### GIVEN RECORDS

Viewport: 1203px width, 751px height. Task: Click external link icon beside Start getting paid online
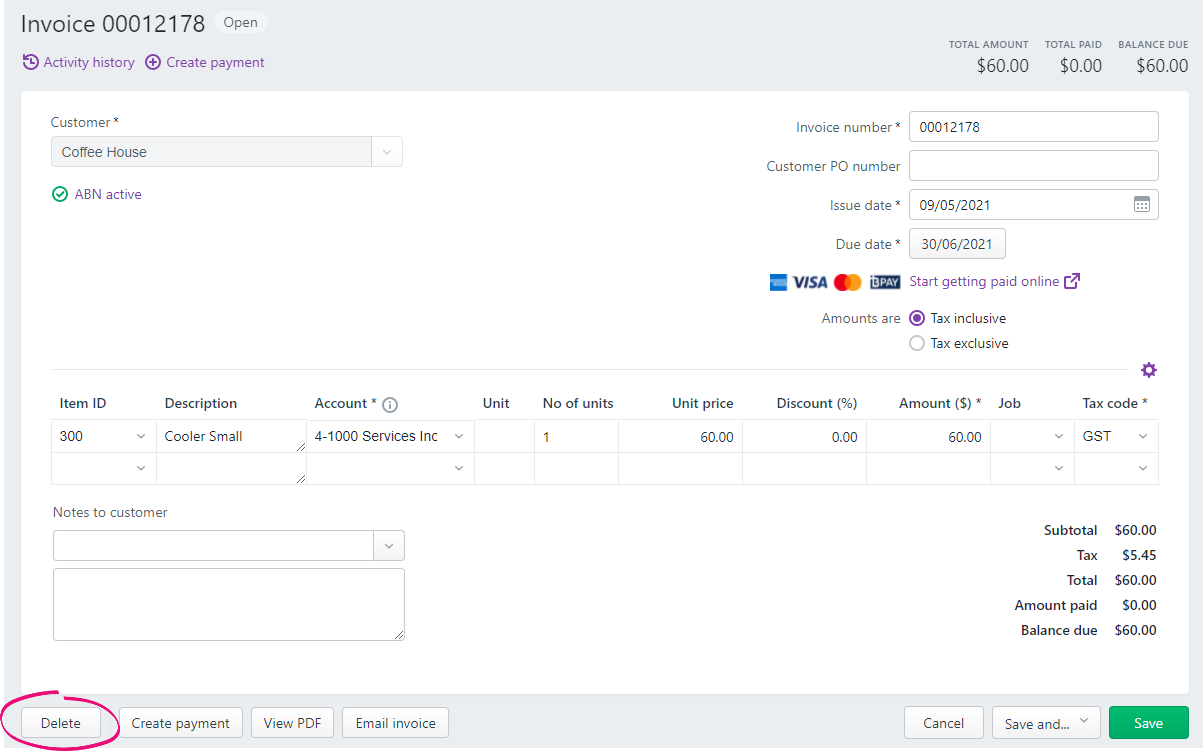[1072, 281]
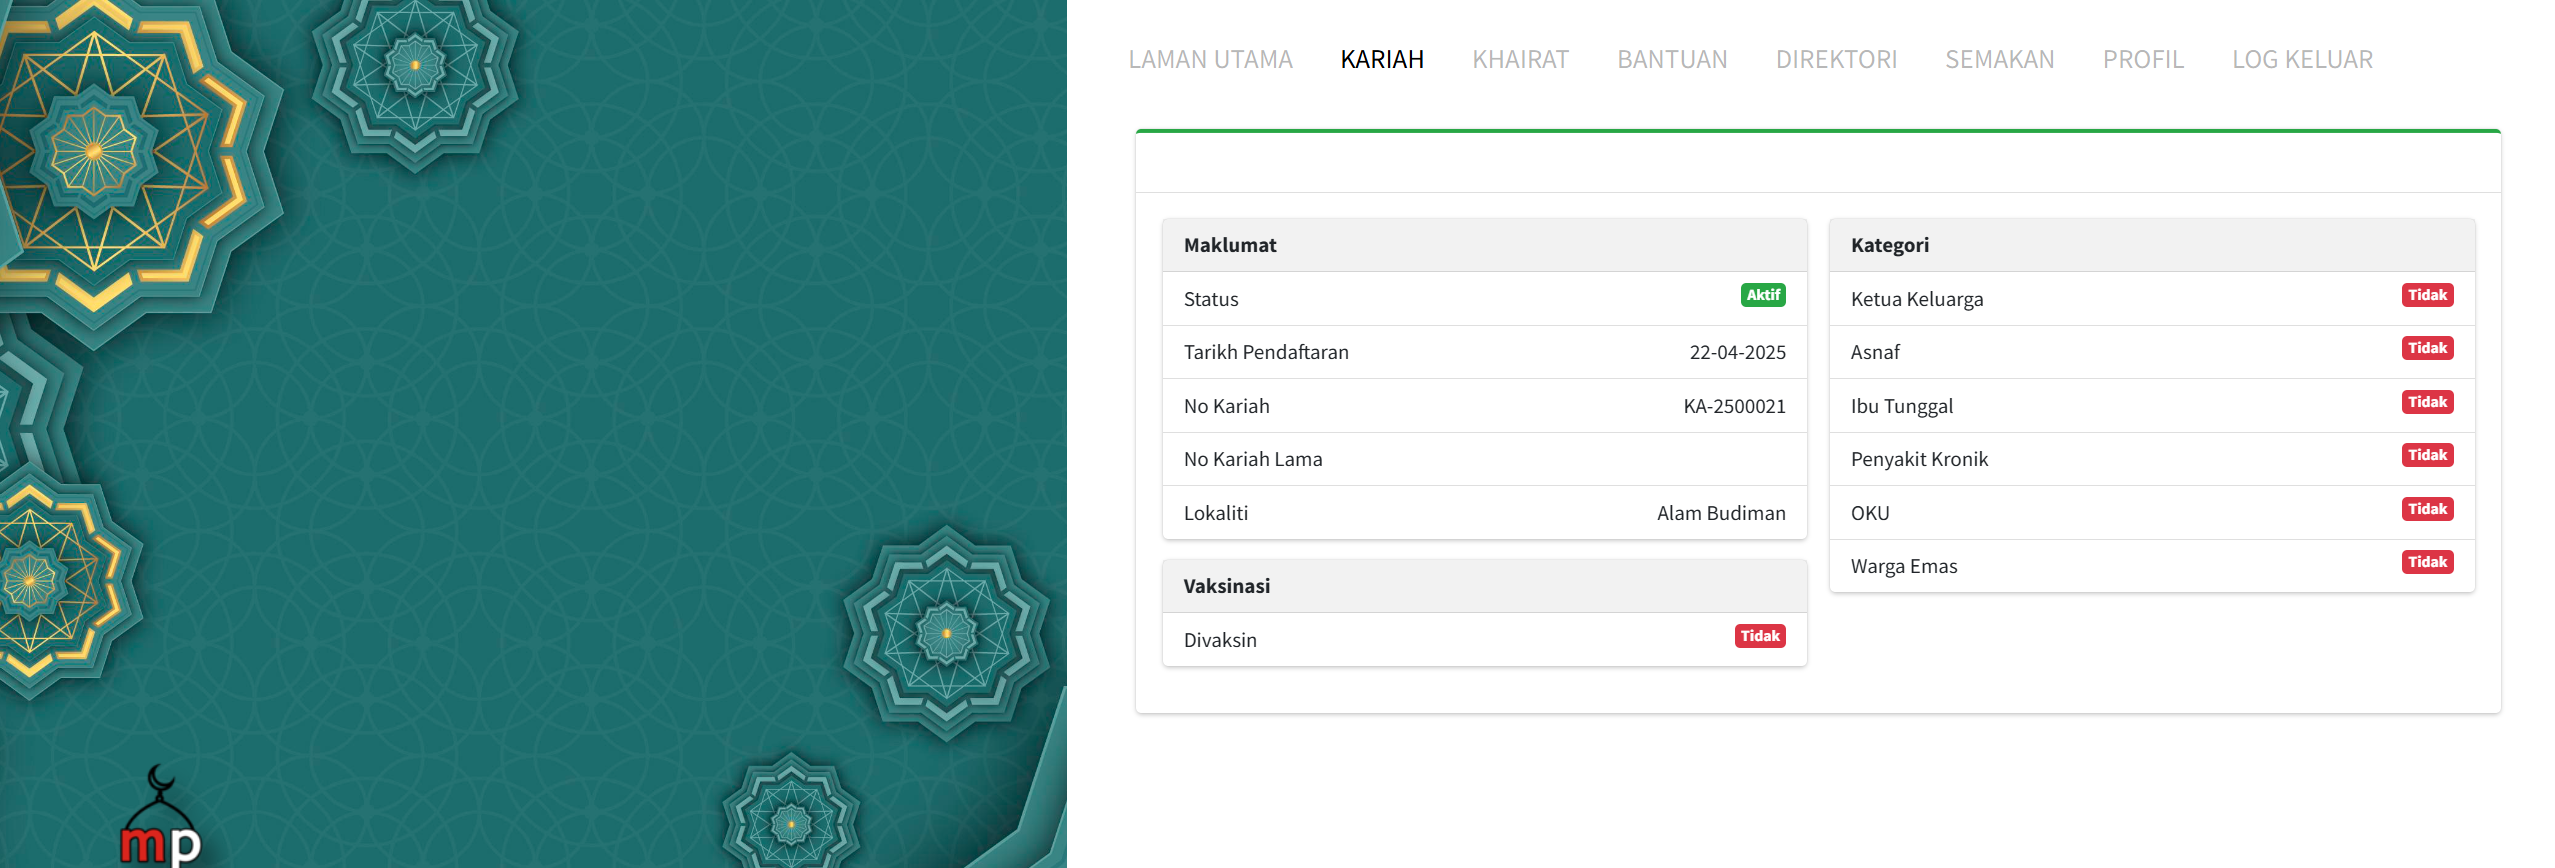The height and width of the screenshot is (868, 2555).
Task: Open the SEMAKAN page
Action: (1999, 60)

######
### GIVEN RECORDS

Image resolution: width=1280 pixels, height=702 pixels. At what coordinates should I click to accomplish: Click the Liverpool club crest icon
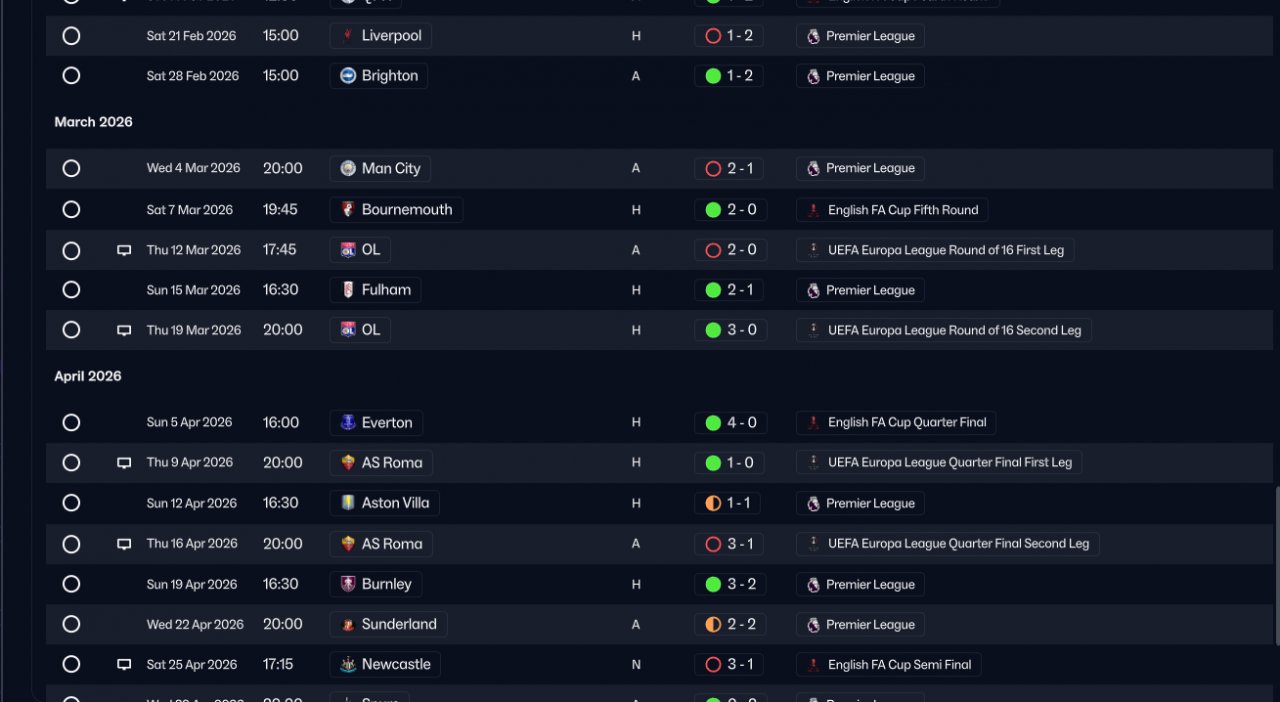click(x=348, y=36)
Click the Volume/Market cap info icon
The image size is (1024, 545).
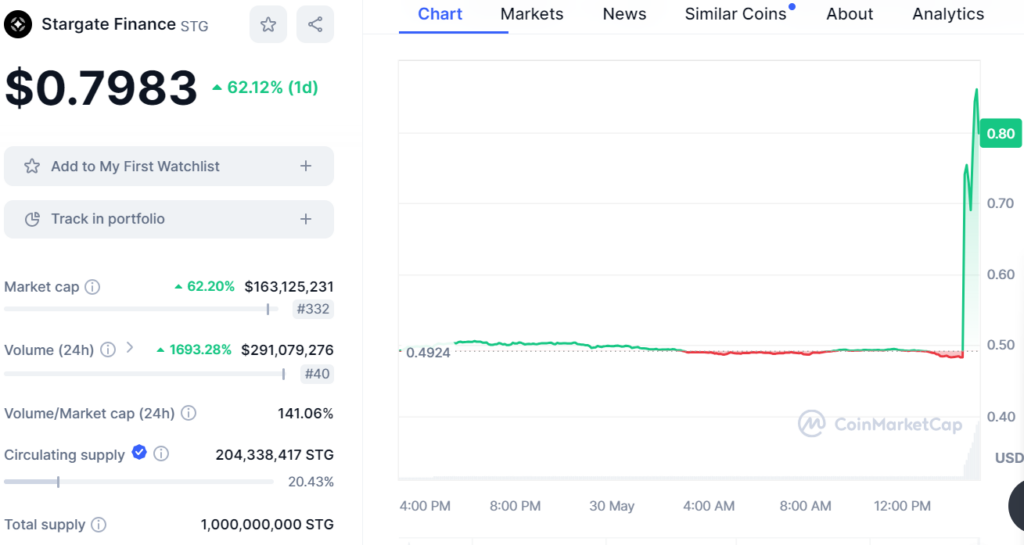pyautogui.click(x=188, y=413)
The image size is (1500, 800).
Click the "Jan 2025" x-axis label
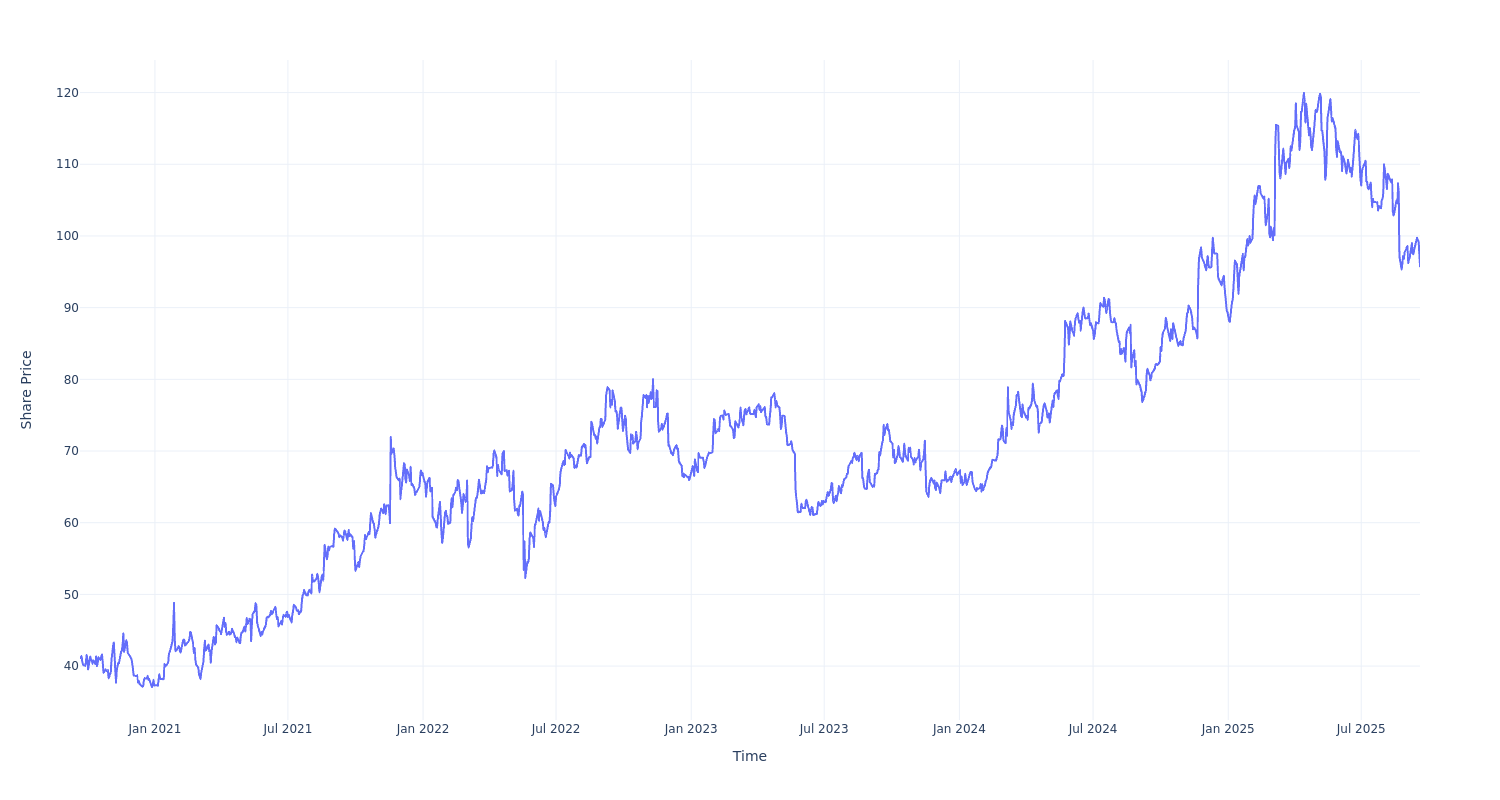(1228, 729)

######

In the listing above, find the line with "Image resolution: width=1280" and the line with "The image size is (1500, 800).". Copy exactly those two and every line between, without the pictures.

Image resolution: width=1280 pixels, height=702 pixels. At what coordinates should I click to accomplish: Click the Liverpool club crest icon
click(x=348, y=36)
Click the Volume/Market cap info icon
The image size is (1024, 545).
pyautogui.click(x=188, y=413)
The image size is (1500, 800).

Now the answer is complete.